Wednesday, September 27, 2017

Lords of the Schoolyard

Ed Hamilton, author of  Legends of the Chelsea Hotel and The Chintz Age, and longtime Chelsea Hotel resident, will be reading from his debut novel, Lords of the Schoolyard, at LES Bluestockings Books and Cafe  (172 Allen Street) this Friday, at 7:00 p.m.  He'll also be reading at Williamsburg bookstore Quimby's on October 12th  at 7:00 pm (536 Metropolitan Ave, Brooklyn).  Both events are free.

Lords of the Schoolyard is an unflinching depiction of bullying in Suburban America as seen through the eyes of the bullies themselves.

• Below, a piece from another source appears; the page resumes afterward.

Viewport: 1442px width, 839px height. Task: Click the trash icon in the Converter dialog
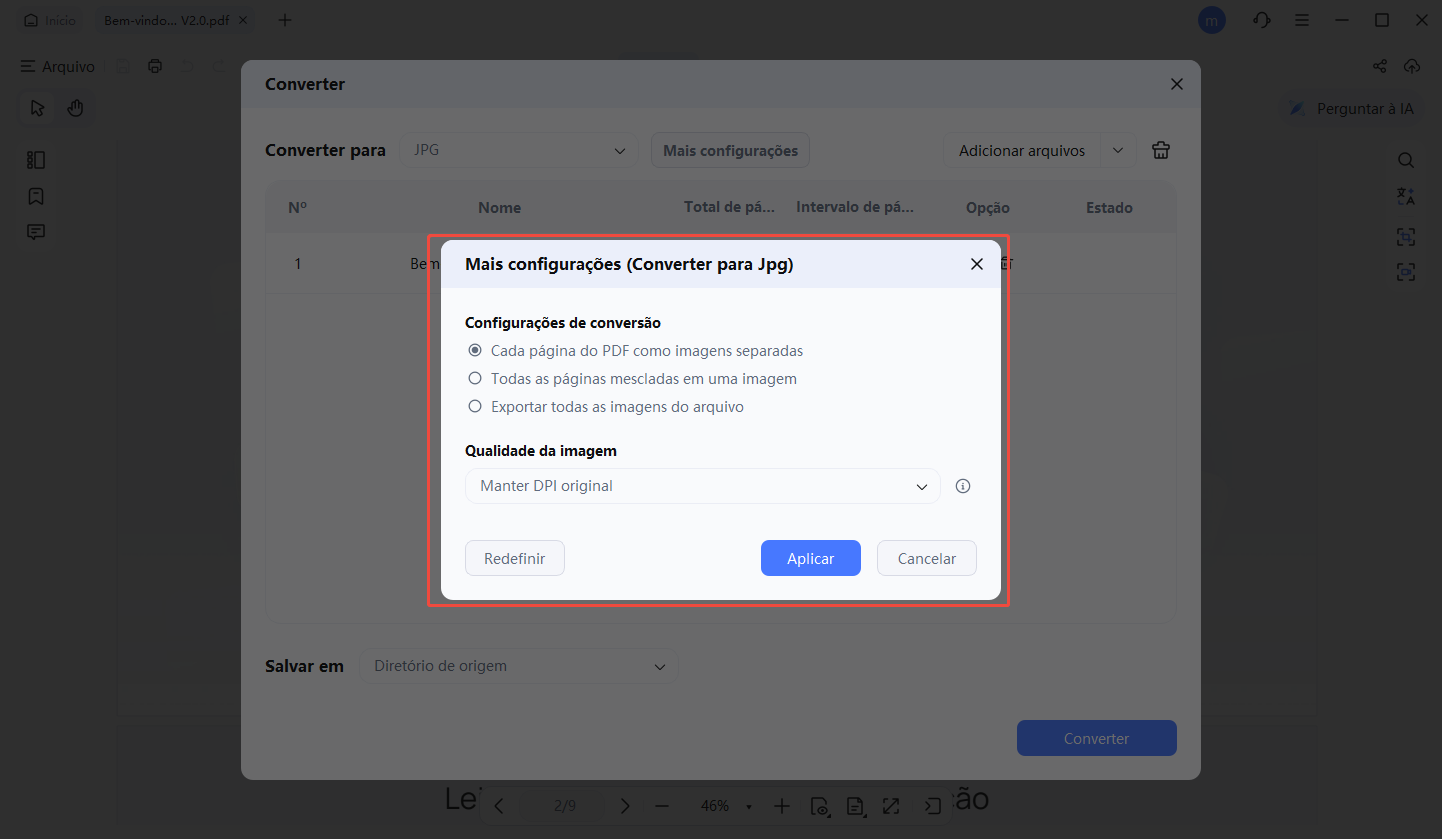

... There are very few books written from the point of view of the bullies themselves.  Why should we care?  Well, Tommy and Johnny, the narrators in Lords of the Schoolyard, are just kids too, after all, and they are capable of becoming decent adults.  What’s more, some of them, perhaps unrepentant, do manage to get into positions of power when they grow up (in fact, we seem to have one in the White House at the moment), so it makes sense to try to understand where they are coming from.   

You can see a trailer for the novel here.

Lost & Found

I got a little lost in the cemetery, and did the rounds of Cypress & Atlantic twice. Back at The Catacombs a blonde in a short black dress & heels appeared.  She could have been there for a funeral, I guess, but there was no air of mourning about her.  She looked like a good-time girl, heading for something exclusive and forbidden in a vault. I asked for directions, but she said she had no idea where she was.  She looked us up on GPS though, and this was enough to send me on my way.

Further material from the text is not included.